Can you retype the AutoML pipeline text below, from "# Log model" up to and including "comparison across experiments!"?

Text shown
------------------------------------------------------------

AUTOMATED ML PIPELINE:
──────────────────────
┌─────────┐ ┌─────────┐ ┌─────────┐ ┌─────────┐ ┌─────────┐
│ Data │──►│ Feature │──►│ Model │──►│ Model │──►│ Deploy │
│ Ingest │ │ Eng │ │ Train │ │ Eval │ │ │
└─────────┘ └─────────┘ └─────────┘ └─────────┘ └─────────┘
│ │ │ │ │
▼ ▼ ▼ ▼ ▼
Scheduled Feature AutoML Metrics A/B Test
Jobs Store Trains Tracked or Canary
ORCHESTRATION:
- Airflow / Dagster / Prefect
- MLflow for experiment tracking
- Feature store for features
- Model registry for models
- CI/CD for deployment
MLFLOW EXPERIMENT TRACKING:
───────────────────────────
with mlflow.start_run():
# Log parameters
mlflow.log_param("model_type", "LightGBM")
mlflow.log_param("n_estimators", 100)
# Train model
model = train_model(...)
# Log metrics
mlflow.log_metric("accuracy", 0.95)
mlflow.log_metric("f1_score", 0.93)
# Log model
mlflow.sklearn.log_model(model, "model")
MLFLOW UI shows:
┌────────────────────────────────────────────────────────────┐
│ Run ID │ Model │ n_estimators │ Accuracy │ F1 │
├────────────────────────────────────────────────────────────┤
│ abc123 │ LightGBM │ 100 │ 0.95 │ 0.93 │
│ def456 │ XGBoost │ 200 │ 0.94 │ 0.92 │
│ ghi789 │ RF │ 150 │ 0.92 │ 0.90 │
└────────────────────────────────────────────────────────────┘
Easy comparison across experiments!

PRODUCTION AUTOML WORKFLOW:
───────────────────────────
1. DATA PREPARATION
├── Load data
├── Basic cleaning (handle missing, remove duplicates)
├── Define target variable
└── Split train/validation/test
2. QUICK AUTOML RUN (1 hour)
├── Use AutoGluon with time_limit=3600
├── Get baseline performance
└── Identify promising models
3. ANALYZE RESULTS
├── Check feature importance
├── Look for data leakage
└── Understand model behavior
4. EXTENDED RUN (optional)
├── Run AutoGluon with more time
├── Try different presets (best_quality vs optimize_for_deployment)
└── Experiment with hyperparameter ranges
5. MODEL SELECTION
├── Compare accuracy vs inference time
├── Consider interpretability needs
└── Check model size for deployment
6. PRODUCTION PREPARATION
├── Export best model
├── Create feature pipeline
├── Set up monitoring
└── Deploy with gradual rollout
AUTOGLUON PRESETS:
──────────────────
PRESET: "best_quality"

------------------------------------------------------------

Given information

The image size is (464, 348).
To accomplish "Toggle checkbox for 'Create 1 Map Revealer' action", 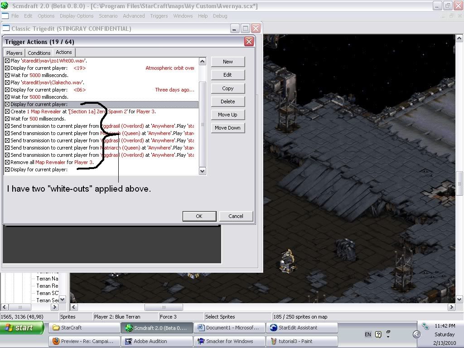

------------------------------------------------------------

Response to this exercise
# Log model
mlflow.sklearn.log_model(model, "model")
MLFLOW UI shows:
┌────────────────────────────────────────────────────────────┐
│ Run ID │ Model │ n_estimators │ Accuracy │ F1 │
├────────────────────────────────────────────────────────────┤
│ abc123 │ LightGBM │ 100 │ 0.95 │ 0.93 │
│ def456 │ XGBoost │ 200 │ 0.94 │ 0.92 │
│ ghi789 │ RF │ 150 │ 0.92 │ 0.90 │
└────────────────────────────────────────────────────────────┘
Easy comparison across experiments!